For a quantified Boolean formula (QBF), the problem of computing the number of winning strategies is known as the #QBF problem. This problem is considered harder than the analogous #SAT problem. Recently, important proof systems for QBFs and #SAT have been studied. By extending the ideas from both fields, we show that it is possible to design proof systems for #QBF. Such proof systems are important not only for advancing the theory of #QBF but also for certifying and designing better #QBF solvers, an area that is still in its early stages. In this paper, we explore #QBF proof systems to count the number of Skolem functions. Apart from a naive system, we study #QBF systems based on the expansion rule of universal variables in QBFs. We observe that these systems have inherent structural weaknesses that lead to lower bounds. As an alternative, we propose a #QBF proof system that we call Q-MICE, which consists of sound inference rules for computing and certifying the #QBF solution, similar to the line-based #SAT proof system MICE. To demonstrate the strength of Q-MICE, we present various upper bounds, such as the quantified version of the propositional XOR-PAIRS formula, which are known to be hard for MICE. Consequently, we also separate Q-MICE from the expansion-based #QBF proof systems.

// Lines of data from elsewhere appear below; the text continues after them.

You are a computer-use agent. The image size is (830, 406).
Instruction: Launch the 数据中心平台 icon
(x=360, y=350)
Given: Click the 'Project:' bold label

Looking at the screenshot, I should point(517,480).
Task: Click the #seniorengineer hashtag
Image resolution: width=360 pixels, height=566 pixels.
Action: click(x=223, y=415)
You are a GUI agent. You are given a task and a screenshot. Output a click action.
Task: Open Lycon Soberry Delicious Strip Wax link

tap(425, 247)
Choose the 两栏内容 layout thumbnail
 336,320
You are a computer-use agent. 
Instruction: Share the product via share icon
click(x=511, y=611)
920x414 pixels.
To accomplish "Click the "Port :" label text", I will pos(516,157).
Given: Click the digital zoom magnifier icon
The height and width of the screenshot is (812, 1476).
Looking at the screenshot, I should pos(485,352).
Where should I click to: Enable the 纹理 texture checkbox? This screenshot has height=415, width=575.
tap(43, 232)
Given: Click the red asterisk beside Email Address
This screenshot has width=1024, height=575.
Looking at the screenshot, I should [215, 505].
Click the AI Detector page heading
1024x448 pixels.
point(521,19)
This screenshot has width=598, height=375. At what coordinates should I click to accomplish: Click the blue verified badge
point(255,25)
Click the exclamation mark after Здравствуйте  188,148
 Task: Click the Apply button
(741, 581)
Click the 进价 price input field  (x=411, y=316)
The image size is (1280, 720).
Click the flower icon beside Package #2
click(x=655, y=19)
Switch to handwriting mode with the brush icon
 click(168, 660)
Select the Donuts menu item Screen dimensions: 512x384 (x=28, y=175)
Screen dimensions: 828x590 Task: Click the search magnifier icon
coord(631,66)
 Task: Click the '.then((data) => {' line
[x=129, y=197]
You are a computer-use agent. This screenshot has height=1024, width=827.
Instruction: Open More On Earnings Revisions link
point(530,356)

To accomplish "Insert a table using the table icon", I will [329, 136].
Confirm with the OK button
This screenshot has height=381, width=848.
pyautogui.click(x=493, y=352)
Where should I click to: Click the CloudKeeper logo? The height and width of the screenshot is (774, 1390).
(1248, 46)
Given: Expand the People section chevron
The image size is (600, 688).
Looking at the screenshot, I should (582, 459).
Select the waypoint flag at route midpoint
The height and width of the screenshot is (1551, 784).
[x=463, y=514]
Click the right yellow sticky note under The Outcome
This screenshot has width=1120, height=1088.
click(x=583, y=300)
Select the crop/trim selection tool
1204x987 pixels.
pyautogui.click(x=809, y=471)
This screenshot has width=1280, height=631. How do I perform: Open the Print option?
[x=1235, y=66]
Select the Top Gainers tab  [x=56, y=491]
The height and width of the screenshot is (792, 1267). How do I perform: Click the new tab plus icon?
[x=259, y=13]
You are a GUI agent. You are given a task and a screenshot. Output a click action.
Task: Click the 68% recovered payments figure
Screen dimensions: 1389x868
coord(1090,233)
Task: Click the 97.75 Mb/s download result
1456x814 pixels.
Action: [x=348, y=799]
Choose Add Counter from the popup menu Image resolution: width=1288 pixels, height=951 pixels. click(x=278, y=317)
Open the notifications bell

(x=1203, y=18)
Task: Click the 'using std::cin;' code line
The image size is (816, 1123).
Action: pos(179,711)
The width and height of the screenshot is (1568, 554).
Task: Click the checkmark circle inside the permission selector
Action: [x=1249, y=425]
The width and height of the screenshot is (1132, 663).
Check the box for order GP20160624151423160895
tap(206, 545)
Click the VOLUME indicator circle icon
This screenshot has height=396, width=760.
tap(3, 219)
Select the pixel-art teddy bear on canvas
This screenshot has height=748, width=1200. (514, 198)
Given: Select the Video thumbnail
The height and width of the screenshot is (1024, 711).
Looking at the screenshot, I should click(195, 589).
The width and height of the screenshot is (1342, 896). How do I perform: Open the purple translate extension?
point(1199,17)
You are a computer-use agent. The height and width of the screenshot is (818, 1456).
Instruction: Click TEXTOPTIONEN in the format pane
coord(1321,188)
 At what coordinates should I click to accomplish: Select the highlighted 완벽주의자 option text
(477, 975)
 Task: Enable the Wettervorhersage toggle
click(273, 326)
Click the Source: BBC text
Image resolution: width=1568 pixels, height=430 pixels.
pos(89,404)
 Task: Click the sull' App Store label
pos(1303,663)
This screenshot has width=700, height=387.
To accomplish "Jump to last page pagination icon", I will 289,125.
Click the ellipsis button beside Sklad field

翻译：对于量化布尔公式（QBF），计算获胜策略数量的问题被称为#QBF问题。该问题被认为比类似的#SAT问题更难。近年来，针对QBF和#SAT的重要证明系统已得到研究。通过融合这两个领域的思路，我们表明可以为#QBF设计证明系统。这类证明系统不仅对推进#QBF理论至关重要，还有助于验证和设计更优的#QBF求解器——这一领域仍处于初级阶段。本文探索了用于计算Skolem函数数量的#QBF证明系统。除了一种朴素系统外，我们还研究了基于QBF中全称变量展开规则的#QBF系统。我们观察到这些系统存在固有的结构缺陷，导致其下界受限。作为替代，我们提出了一种名为Q-MICE的#QBF证明系统，该系统包含用于计算和验证#QBF解的正确推理规则，类似于基于行的#SAT证明系统MICE。为展示Q-MICE的效力，我们给出了多种上界结果，例如对MICE而言困难的命题XOR-PAIRS公式的量化版本。由此，我们也实现了Q-MICE与基于展开的#QBF证明系统的分离。